*Task details*: Pull out every line of the material below that contains the word "accomplish". Case counts, so skip any line where it appears only with different capitalization.

● ● ● ● ●

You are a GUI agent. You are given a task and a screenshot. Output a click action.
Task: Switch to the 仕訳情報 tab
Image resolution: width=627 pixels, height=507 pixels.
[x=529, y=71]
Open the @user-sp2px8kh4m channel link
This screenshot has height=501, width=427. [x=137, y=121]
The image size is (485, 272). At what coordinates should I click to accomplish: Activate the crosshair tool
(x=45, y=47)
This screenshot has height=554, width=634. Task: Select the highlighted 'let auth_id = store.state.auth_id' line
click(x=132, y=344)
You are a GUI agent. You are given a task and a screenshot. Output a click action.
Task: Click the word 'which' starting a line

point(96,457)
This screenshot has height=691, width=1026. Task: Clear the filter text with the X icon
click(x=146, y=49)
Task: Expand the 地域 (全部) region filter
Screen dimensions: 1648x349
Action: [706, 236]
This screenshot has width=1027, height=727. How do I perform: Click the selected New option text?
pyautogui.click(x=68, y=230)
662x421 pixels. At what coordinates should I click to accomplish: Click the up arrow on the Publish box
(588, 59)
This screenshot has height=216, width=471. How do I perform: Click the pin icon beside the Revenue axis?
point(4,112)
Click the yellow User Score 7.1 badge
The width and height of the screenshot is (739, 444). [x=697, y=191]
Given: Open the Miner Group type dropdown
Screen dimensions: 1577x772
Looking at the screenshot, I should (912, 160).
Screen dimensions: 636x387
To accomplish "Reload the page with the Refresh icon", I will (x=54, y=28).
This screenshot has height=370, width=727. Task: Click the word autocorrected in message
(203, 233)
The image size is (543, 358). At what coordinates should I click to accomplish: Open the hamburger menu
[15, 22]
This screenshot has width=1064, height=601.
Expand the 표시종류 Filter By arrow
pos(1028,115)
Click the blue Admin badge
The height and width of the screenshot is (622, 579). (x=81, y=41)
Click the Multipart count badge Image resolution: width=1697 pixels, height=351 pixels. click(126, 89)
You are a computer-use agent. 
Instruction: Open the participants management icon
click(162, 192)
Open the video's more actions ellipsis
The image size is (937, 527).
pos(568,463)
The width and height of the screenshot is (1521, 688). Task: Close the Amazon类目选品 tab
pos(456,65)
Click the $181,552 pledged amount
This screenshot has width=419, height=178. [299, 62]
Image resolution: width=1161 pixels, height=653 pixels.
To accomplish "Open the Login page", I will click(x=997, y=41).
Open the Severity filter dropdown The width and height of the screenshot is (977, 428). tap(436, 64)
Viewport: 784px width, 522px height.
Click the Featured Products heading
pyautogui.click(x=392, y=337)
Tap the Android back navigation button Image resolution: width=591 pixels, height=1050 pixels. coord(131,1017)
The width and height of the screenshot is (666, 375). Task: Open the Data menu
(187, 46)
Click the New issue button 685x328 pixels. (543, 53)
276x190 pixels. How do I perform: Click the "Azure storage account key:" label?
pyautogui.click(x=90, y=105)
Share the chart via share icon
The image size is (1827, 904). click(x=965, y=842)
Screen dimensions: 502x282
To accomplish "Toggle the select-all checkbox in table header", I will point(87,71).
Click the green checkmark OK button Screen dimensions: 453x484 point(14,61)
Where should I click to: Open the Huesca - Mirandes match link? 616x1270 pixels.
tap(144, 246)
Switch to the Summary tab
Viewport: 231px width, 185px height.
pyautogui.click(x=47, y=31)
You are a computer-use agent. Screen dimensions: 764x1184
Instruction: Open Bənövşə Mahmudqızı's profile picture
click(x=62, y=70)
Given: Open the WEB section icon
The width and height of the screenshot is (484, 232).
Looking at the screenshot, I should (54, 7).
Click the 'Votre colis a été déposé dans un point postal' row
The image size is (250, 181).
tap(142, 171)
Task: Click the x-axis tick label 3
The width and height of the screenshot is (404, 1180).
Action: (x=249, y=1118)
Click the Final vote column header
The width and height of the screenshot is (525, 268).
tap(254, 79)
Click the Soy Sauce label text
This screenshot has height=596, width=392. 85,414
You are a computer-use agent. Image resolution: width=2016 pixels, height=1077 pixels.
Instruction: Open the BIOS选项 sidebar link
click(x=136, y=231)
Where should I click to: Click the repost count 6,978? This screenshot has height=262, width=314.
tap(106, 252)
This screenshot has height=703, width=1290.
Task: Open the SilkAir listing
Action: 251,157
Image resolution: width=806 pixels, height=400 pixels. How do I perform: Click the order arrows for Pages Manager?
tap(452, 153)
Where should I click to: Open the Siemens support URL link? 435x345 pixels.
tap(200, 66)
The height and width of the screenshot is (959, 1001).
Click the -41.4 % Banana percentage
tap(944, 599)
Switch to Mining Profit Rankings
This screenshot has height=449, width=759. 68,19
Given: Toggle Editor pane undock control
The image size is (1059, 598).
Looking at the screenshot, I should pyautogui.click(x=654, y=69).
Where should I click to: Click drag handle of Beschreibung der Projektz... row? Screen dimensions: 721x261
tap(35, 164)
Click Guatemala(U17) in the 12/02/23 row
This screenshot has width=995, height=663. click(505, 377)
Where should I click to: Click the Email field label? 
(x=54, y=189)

● ● ● ● ●

*Reply to the exercise*:
The image size is (485, 272). At what coordinates should I click to accomplish: Activate the crosshair tool
662x421 pixels. At what coordinates should I click to accomplish: Click the up arrow on the Publish box
To accomplish "Reload the page with the Refresh icon", I will (x=54, y=28).
The image size is (543, 358). At what coordinates should I click to accomplish: Open the hamburger menu
To accomplish "Open the Login page", I will click(x=997, y=41).
To accomplish "Toggle the select-all checkbox in table header", I will point(87,71).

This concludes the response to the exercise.